EXERCISE: Please count the lines in these records that contain "computer" and give only that count.
::: AVAILABLE RECORDS
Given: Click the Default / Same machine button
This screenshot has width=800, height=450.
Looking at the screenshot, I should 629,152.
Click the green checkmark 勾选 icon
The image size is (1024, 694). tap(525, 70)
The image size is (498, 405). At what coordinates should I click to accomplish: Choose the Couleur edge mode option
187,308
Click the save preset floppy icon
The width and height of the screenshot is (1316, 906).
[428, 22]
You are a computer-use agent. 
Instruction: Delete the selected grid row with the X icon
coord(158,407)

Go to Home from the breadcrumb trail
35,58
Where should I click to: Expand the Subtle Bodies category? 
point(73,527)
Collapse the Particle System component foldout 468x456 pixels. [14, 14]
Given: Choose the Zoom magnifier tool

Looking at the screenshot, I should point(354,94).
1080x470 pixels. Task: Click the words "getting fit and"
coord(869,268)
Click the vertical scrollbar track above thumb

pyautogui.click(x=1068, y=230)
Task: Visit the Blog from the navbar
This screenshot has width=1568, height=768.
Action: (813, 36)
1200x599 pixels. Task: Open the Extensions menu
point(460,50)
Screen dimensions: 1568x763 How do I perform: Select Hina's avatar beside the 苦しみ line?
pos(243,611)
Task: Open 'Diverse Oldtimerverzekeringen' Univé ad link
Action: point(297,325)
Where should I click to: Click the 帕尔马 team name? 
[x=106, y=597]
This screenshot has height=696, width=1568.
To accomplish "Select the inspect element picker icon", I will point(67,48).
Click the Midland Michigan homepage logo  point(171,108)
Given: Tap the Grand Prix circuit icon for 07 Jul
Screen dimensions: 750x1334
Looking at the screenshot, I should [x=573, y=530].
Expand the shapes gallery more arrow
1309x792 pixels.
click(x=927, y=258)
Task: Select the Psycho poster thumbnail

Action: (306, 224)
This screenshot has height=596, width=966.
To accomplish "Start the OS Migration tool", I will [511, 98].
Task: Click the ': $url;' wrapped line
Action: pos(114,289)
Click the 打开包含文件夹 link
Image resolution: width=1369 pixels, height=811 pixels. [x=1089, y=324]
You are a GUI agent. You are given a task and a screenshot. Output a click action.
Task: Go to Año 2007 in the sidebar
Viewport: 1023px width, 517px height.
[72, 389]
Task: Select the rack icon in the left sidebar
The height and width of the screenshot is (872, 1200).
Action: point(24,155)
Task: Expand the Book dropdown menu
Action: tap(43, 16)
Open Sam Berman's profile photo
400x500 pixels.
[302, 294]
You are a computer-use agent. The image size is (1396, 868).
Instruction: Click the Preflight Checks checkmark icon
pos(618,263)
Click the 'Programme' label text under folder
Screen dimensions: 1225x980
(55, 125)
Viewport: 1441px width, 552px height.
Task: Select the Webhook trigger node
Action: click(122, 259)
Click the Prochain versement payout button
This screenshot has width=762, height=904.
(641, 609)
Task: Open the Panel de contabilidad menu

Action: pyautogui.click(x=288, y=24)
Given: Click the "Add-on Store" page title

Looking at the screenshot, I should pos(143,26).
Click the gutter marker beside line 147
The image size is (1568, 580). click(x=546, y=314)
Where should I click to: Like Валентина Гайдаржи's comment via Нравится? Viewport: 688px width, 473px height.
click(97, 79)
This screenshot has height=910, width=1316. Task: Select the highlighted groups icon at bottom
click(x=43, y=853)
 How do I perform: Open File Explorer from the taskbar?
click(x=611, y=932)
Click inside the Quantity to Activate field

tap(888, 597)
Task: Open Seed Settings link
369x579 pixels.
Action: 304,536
::::::
ANSWER TO THIS EXERCISE: 2